* _Aim of the task_
Please transcribe the following records in full, exactly as given.

* * *

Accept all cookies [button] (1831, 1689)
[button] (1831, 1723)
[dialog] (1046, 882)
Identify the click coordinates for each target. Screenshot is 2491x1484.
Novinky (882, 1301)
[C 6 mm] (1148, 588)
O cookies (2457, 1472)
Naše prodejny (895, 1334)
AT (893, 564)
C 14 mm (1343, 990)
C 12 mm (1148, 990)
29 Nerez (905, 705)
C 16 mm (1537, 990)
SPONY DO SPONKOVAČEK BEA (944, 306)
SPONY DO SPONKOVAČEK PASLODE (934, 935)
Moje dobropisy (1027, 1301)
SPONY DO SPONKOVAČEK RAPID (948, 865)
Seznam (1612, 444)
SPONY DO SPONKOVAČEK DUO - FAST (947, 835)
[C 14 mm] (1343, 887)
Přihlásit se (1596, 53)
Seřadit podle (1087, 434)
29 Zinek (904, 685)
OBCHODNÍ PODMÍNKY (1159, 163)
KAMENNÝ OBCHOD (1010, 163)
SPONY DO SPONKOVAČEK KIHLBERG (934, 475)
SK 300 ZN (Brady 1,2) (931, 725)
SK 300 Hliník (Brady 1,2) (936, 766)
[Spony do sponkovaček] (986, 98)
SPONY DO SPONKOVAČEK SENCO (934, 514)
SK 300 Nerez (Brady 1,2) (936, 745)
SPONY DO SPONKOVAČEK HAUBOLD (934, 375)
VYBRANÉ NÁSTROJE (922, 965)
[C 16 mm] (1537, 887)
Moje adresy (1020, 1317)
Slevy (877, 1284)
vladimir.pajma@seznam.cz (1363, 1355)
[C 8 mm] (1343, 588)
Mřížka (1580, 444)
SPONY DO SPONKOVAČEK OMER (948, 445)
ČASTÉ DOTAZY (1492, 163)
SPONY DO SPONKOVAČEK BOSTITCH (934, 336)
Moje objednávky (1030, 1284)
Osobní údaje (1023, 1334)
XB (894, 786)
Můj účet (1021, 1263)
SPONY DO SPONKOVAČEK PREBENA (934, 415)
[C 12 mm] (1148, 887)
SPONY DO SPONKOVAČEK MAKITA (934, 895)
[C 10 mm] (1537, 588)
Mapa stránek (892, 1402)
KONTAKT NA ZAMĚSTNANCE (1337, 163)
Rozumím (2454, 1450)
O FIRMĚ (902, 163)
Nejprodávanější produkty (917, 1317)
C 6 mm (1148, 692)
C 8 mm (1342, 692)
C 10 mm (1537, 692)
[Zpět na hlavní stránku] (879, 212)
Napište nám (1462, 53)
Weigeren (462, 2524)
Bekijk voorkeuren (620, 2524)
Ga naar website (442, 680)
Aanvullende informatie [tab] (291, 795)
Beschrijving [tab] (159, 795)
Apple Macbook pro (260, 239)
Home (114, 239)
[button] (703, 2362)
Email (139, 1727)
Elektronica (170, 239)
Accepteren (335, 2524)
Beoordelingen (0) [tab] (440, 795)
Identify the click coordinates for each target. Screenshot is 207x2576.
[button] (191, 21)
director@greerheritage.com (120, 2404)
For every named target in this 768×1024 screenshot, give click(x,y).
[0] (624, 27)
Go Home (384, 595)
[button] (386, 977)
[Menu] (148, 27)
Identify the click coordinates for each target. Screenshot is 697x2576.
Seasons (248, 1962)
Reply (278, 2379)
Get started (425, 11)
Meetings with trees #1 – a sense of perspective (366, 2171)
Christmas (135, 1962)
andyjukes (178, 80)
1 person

* * *

* _Solution to this exercise_
Accept all cookies [button] (1831, 1689)
[button] (1831, 1723)
[dialog] (1046, 882)
Identify the click coordinates for each target. Screenshot is 2491x1484.
Novinky (882, 1301)
[C 6 mm] (1148, 588)
O cookies (2457, 1472)
Naše prodejny (895, 1334)
AT (893, 564)
C 14 mm (1343, 990)
C 12 mm (1148, 990)
29 Nerez (905, 705)
C 16 mm (1537, 990)
SPONY DO SPONKOVAČEK BEA (944, 306)
SPONY DO SPONKOVAČEK PASLODE (934, 935)
Moje dobropisy (1027, 1301)
SPONY DO SPONKOVAČEK RAPID (948, 865)
Seznam (1612, 444)
SPONY DO SPONKOVAČEK DUO - FAST (947, 835)
[C 14 mm] (1343, 887)
Přihlásit se (1596, 53)
Seřadit podle (1087, 434)
29 Zinek (904, 685)
OBCHODNÍ PODMÍNKY (1159, 163)
KAMENNÝ OBCHOD (1010, 163)
SPONY DO SPONKOVAČEK KIHLBERG (934, 475)
SK 300 ZN (Brady 1,2) (931, 725)
SK 300 Hliník (Brady 1,2) (936, 766)
[Spony do sponkovaček] (986, 98)
SPONY DO SPONKOVAČEK SENCO (934, 514)
SK 300 Nerez (Brady 1,2) (936, 745)
SPONY DO SPONKOVAČEK HAUBOLD (934, 375)
VYBRANÉ NÁSTROJE (922, 965)
[C 16 mm] (1537, 887)
Moje adresy (1020, 1317)
Slevy (877, 1284)
vladimir.pajma@seznam.cz (1363, 1355)
[C 8 mm] (1343, 588)
Mřížka (1580, 444)
SPONY DO SPONKOVAČEK OMER (948, 445)
ČASTÉ DOTAZY (1492, 163)
SPONY DO SPONKOVAČEK BOSTITCH (934, 336)
Moje objednávky (1030, 1284)
Osobní údaje (1023, 1334)
XB (894, 786)
Můj účet (1021, 1263)
SPONY DO SPONKOVAČEK PREBENA (934, 415)
[C 12 mm] (1148, 887)
SPONY DO SPONKOVAČEK MAKITA (934, 895)
[C 10 mm] (1537, 588)
Mapa stránek (892, 1402)
KONTAKT NA ZAMĚSTNANCE (1337, 163)
Rozumím (2454, 1450)
O FIRMĚ (902, 163)
Nejprodávanější produkty (917, 1317)
C 6 mm (1148, 692)
C 8 mm (1342, 692)
C 10 mm (1537, 692)
[Zpět na hlavní stránku] (879, 212)
Napište nám (1462, 53)
Weigeren (462, 2524)
Bekijk voorkeuren (620, 2524)
Ga naar website (442, 680)
Aanvullende informatie [tab] (291, 795)
Beschrijving [tab] (159, 795)
Apple Macbook pro (260, 239)
Home (114, 239)
[button] (703, 2362)
Email (139, 1727)
Elektronica (170, 239)
Accepteren (335, 2524)
Beoordelingen (0) [tab] (440, 795)
Identify the click coordinates for each target. Screenshot is 207x2576.
[button] (191, 21)
director@greerheritage.com (120, 2404)
For every named target in this 768×1024 screenshot, give click(x,y).
[0] (624, 27)
Go Home (384, 595)
[button] (386, 977)
[Menu] (148, 27)
Identify the click coordinates for each target. Screenshot is 697x2576.
Seasons (248, 1962)
Reply (278, 2379)
Get started (425, 11)
Meetings with trees #1 – a sense of perspective (366, 2171)
Christmas (135, 1962)
andyjukes (178, 80)
1 person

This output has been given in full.